(Stored data entries)
- - - - -

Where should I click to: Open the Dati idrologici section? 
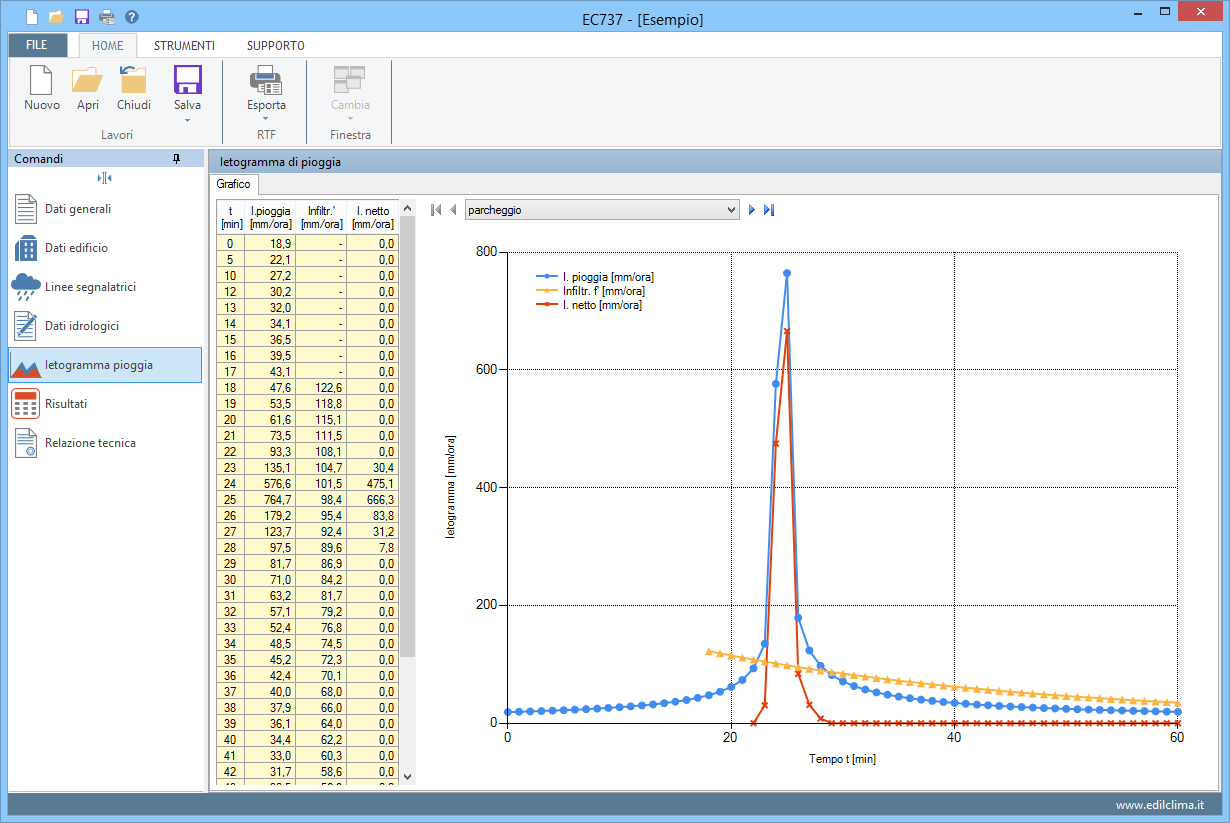tap(81, 326)
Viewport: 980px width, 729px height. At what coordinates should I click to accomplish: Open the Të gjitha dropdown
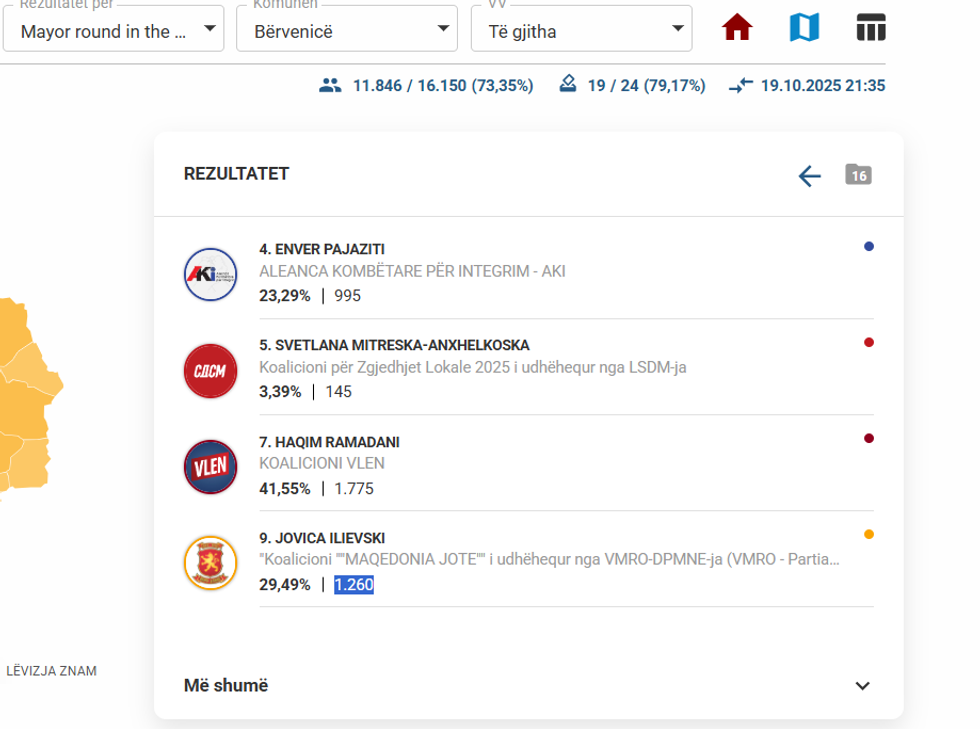(581, 30)
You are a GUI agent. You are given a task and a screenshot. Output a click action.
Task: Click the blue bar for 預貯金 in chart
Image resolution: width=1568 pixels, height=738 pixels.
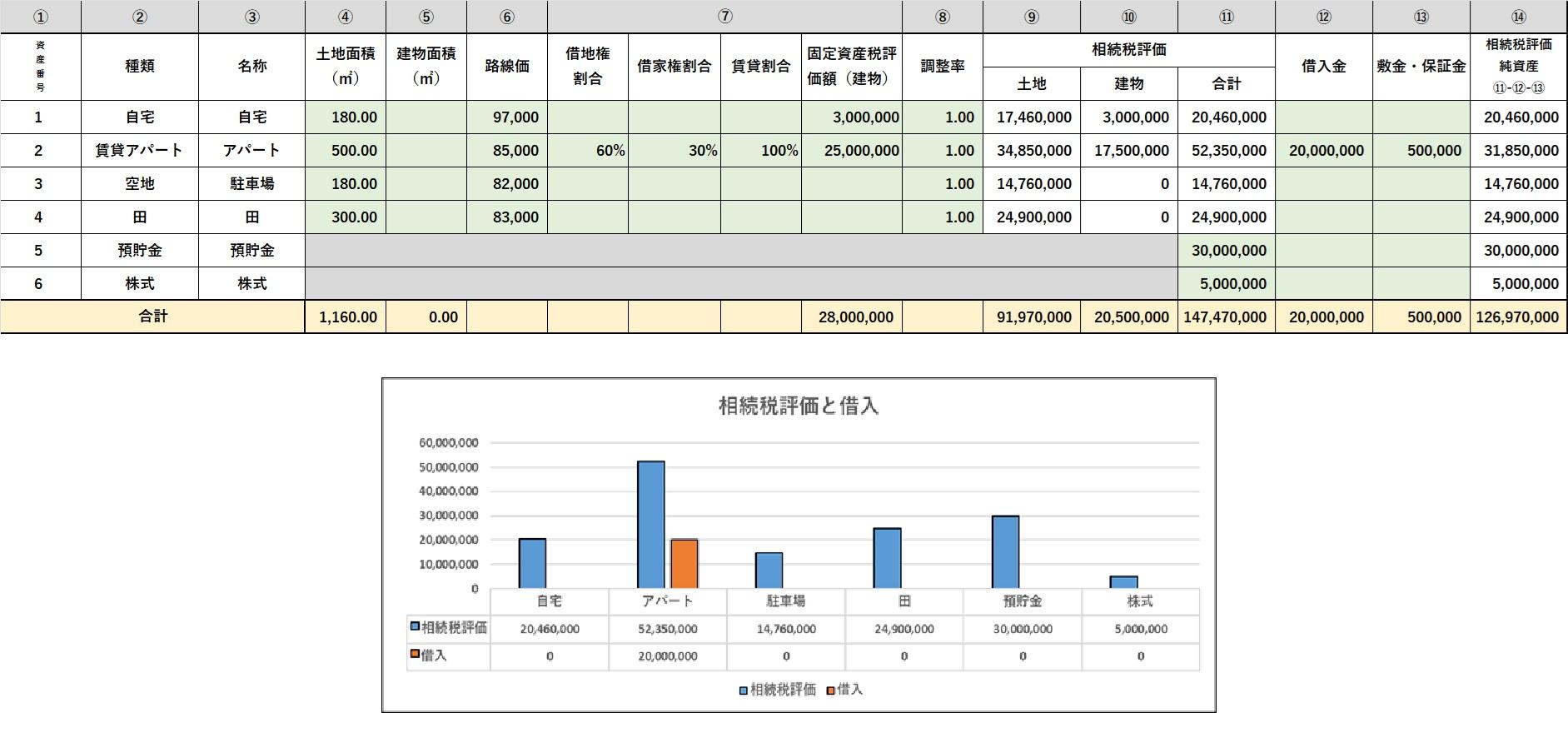point(1005,552)
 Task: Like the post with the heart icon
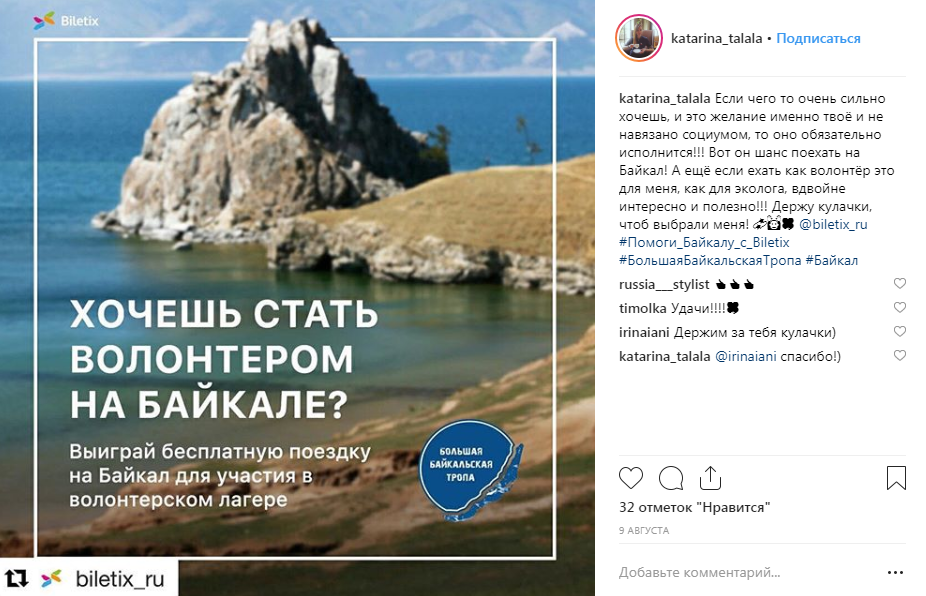click(x=631, y=478)
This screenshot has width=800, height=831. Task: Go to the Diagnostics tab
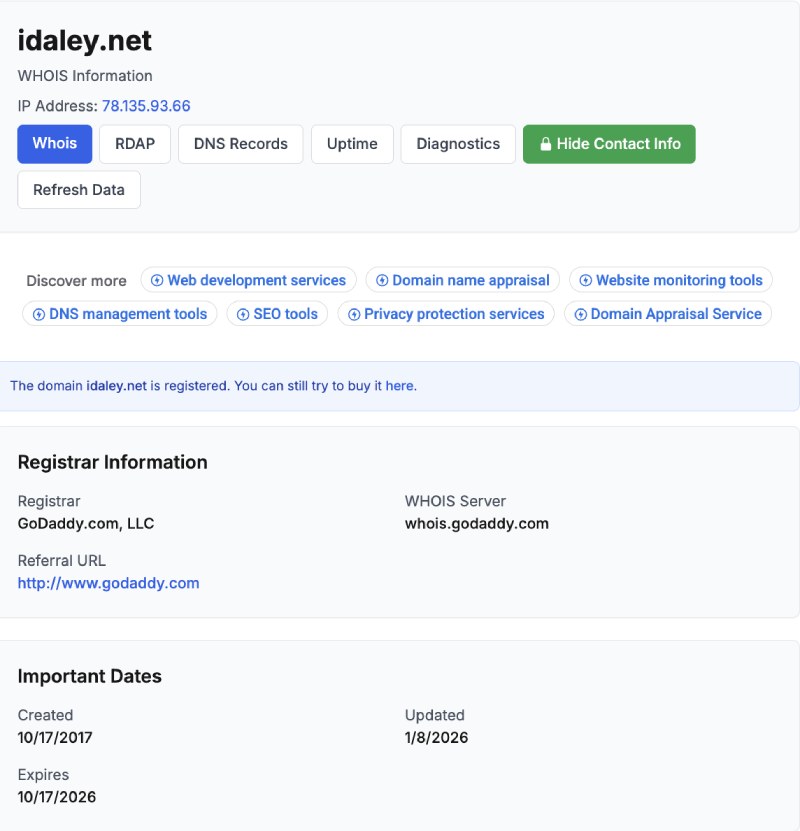[x=458, y=144]
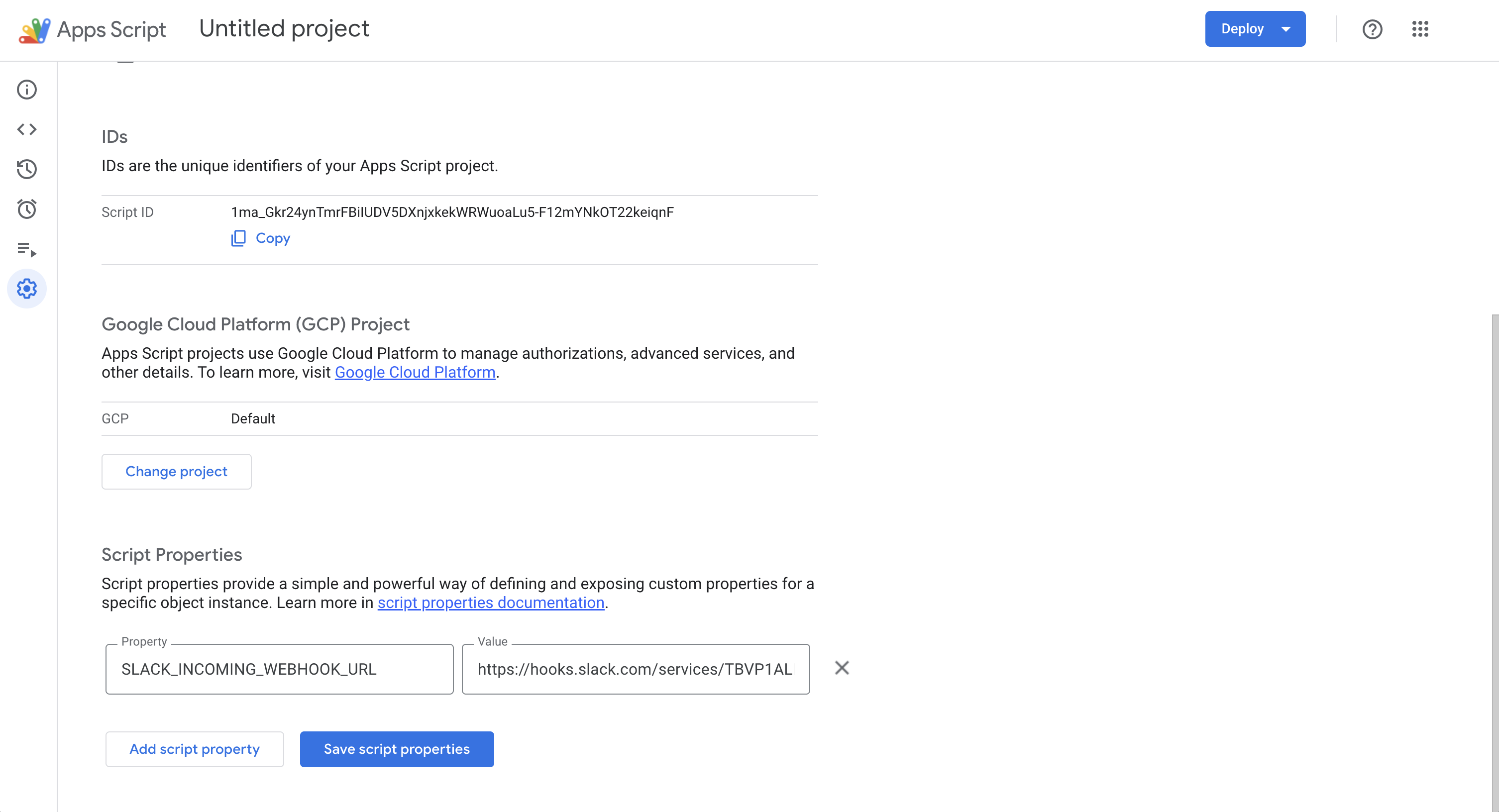
Task: Open the Google apps launcher
Action: click(1420, 29)
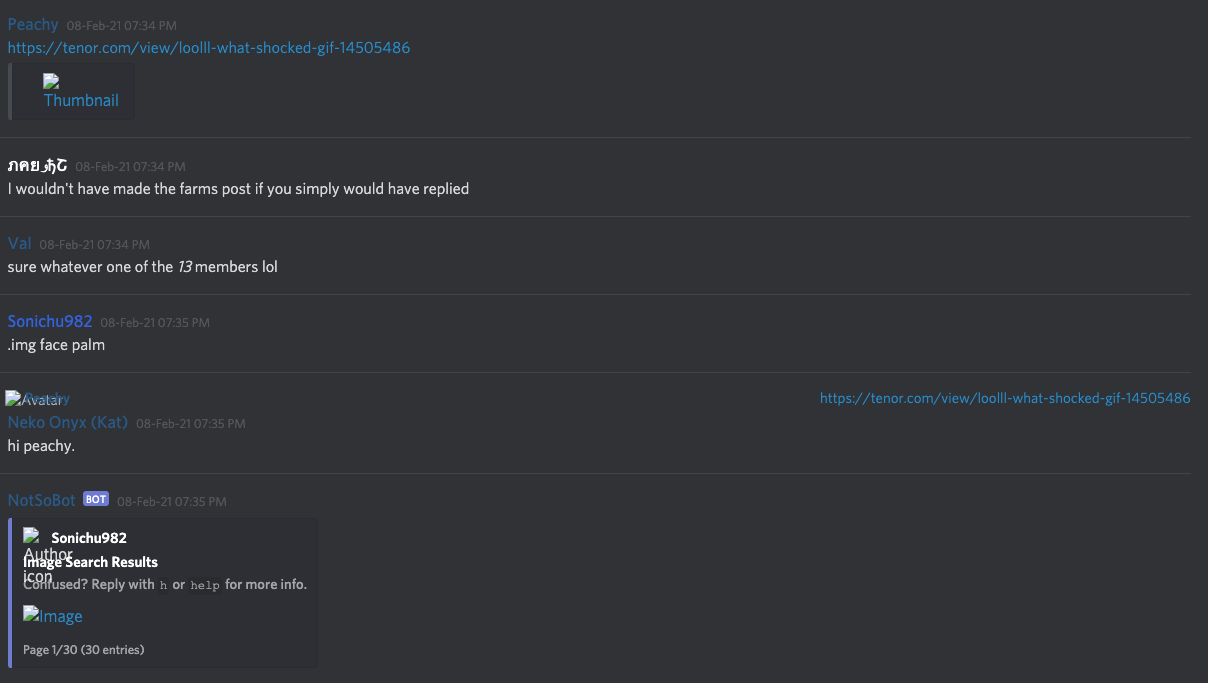Screen dimensions: 1208x683
Task: Click the Image Search Results embed title
Action: (x=91, y=562)
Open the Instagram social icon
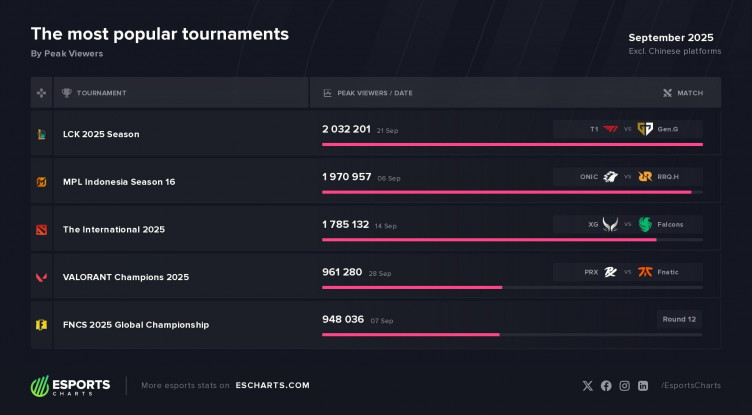 [x=624, y=385]
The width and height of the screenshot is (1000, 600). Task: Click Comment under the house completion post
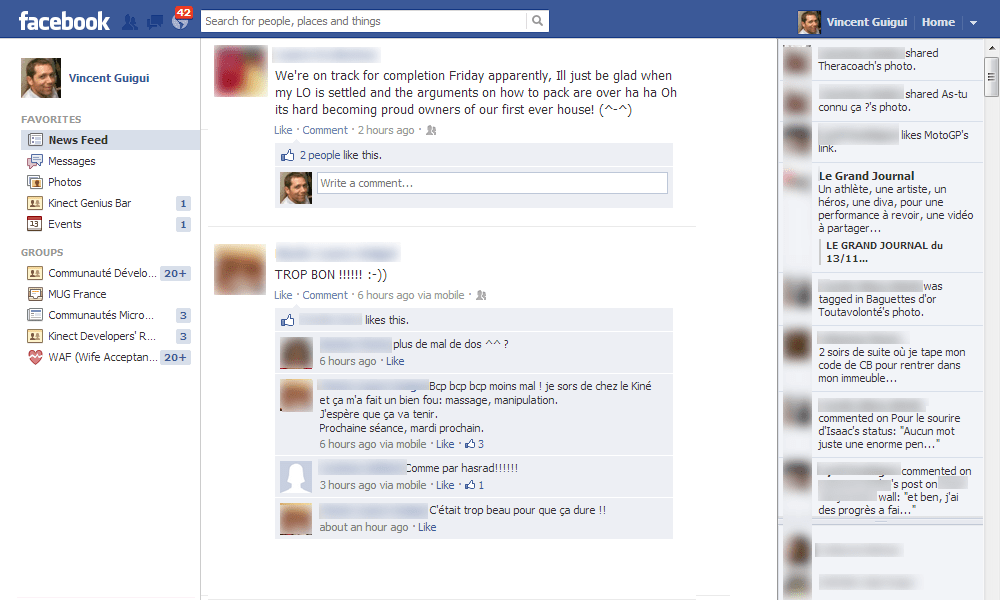tap(325, 130)
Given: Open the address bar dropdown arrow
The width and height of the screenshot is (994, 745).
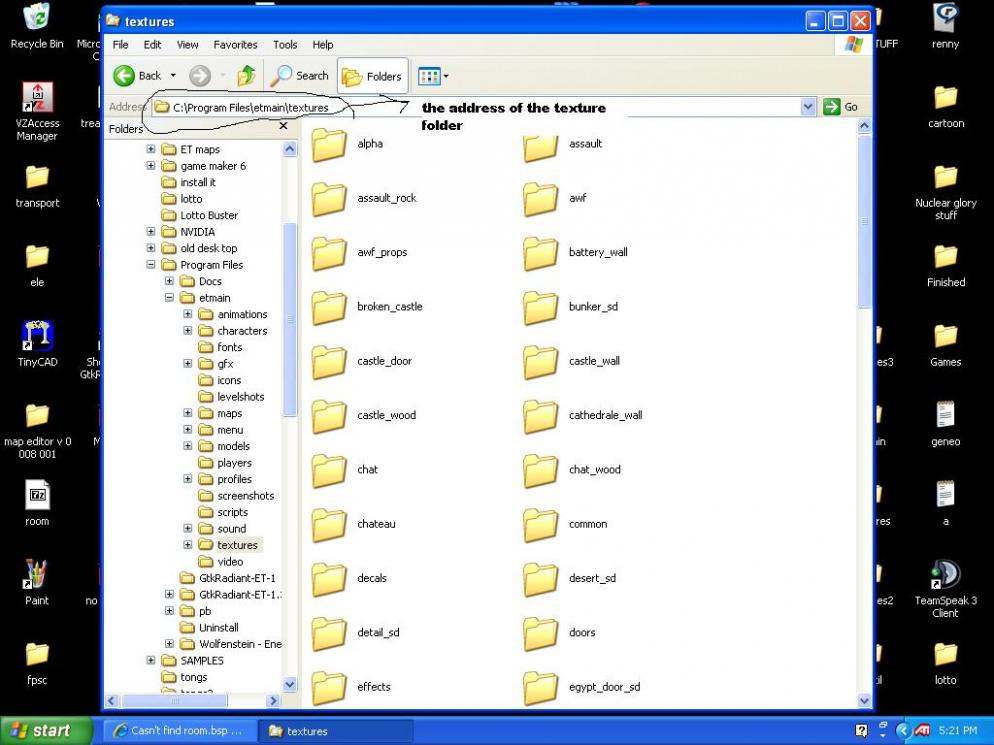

- - - - -

Exclude all pictures and reproduce verbatim the lines running from the line that contains "Task: Click the blue bar for 預貯金 in chart" to the end of the data above, both ends included.

Task: Click the blue bar for 預貯金 in chart
Image resolution: width=1568 pixels, height=738 pixels.
point(1005,552)
 Task: Like the post with the heart icon
click(x=631, y=478)
This screenshot has width=800, height=831. Task: Go to the Diagnostics tab
[x=458, y=144]
Task: Open the Google apps launcher
Action: click(1420, 29)
Screen dimensions: 1208x683
Task: Click the Image Search Results embed title
Action: (x=91, y=562)
Open the Instagram social icon
 [x=624, y=385]
The width and height of the screenshot is (1000, 600). Task: Click Comment under the house completion post
tap(325, 130)
Given: Open the address bar dropdown arrow
The width and height of the screenshot is (994, 745).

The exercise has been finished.